Al Qaeda’s Syria wing said on Friday it had detained members of a Syrian rebel group who had just returned from U.S. training, in a direct challenge to Washington’s plan to train and equip insurgents to combat the hard-line Islamic State group.
In a statement that appeared to contradict comments from the Pentagon, Nusra Front said the men it was holding had entered Syria several days earlier and had been trained under the supervision of the Central Intelligence Agency.
The Pentagon has denied that any of the initial group of around 60 U.S.-trained rebels known as the “New Syrian Force” had been abducted. The chief of staff of the U.S.-led coalition against Islamic State also cast doubt the report on Friday.
“All the information that we have is that none of the … new Syrian forces have been captured,” Marine Corps Brigadier General Kevin Killea said in a briefing with reporters.
Nusra Front described its captives as agents of America and warned others they should abandon the training programme.
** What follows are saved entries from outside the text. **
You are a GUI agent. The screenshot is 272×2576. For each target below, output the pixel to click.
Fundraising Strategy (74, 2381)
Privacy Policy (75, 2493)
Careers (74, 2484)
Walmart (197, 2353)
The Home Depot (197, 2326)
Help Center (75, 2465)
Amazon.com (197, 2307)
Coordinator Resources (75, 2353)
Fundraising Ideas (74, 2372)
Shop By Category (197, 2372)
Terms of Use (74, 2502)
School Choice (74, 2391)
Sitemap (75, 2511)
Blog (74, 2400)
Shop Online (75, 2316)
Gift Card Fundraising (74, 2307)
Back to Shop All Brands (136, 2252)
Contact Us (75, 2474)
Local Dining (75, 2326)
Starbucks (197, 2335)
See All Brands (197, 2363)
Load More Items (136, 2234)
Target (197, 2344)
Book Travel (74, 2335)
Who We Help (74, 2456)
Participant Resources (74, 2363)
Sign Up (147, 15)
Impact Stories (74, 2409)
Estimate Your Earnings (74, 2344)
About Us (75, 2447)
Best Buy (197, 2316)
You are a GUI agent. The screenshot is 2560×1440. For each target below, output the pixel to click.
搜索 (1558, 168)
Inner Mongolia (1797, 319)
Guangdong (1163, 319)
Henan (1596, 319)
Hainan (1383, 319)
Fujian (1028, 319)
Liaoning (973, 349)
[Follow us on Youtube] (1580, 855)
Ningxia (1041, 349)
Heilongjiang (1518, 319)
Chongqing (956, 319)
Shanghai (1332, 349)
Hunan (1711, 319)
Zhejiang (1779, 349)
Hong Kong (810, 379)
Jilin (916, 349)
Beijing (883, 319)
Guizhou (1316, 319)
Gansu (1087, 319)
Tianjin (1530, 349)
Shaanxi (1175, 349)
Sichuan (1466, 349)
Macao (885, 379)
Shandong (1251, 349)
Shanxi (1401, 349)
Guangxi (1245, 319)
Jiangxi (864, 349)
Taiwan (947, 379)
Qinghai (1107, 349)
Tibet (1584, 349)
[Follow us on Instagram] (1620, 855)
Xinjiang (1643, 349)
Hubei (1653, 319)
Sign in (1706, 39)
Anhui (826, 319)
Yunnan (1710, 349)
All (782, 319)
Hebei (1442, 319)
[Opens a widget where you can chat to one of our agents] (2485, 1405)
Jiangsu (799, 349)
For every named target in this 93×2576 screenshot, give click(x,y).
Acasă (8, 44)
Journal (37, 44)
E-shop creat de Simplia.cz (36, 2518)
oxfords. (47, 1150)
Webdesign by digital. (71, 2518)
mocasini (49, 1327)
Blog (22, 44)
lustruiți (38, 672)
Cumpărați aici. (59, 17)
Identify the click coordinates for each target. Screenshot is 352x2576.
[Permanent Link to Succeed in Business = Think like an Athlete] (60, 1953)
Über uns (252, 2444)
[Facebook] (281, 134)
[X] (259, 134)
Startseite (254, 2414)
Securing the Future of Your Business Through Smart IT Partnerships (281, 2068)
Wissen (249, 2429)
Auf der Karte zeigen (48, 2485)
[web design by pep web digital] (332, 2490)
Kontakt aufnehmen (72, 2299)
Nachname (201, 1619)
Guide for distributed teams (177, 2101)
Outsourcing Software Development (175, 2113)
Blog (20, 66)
It also said the U.S.-led coalition had mounted air strikes against its positions during its battles with rebels.
Syrian opposition sources and a monitoring group said earlier this week that Nusra Front had detained the leader of the U.S-trained rebel “Division 30” and a number of its members. Nusra Front had yet to comment on those reports.
“We warn soldiers of (Division 30) against proceeding in the American project,” Nusra Front said in a statement distributed online. “We, and the Sunni people in Syria, will not allow their sacrifices to be offered on a golden platter to the American side.”
One of the most powerful insurgent groups in northern Syria, Nusra Front has a record of crushing rebel groups that have received support from Western states, including the Hazzm movement that collapsed earlier this year.
The latest incident highlights the difficulties the United States faces in its efforts to train and equip rebels to fight Islamic State, which is a rival of Nusra Front.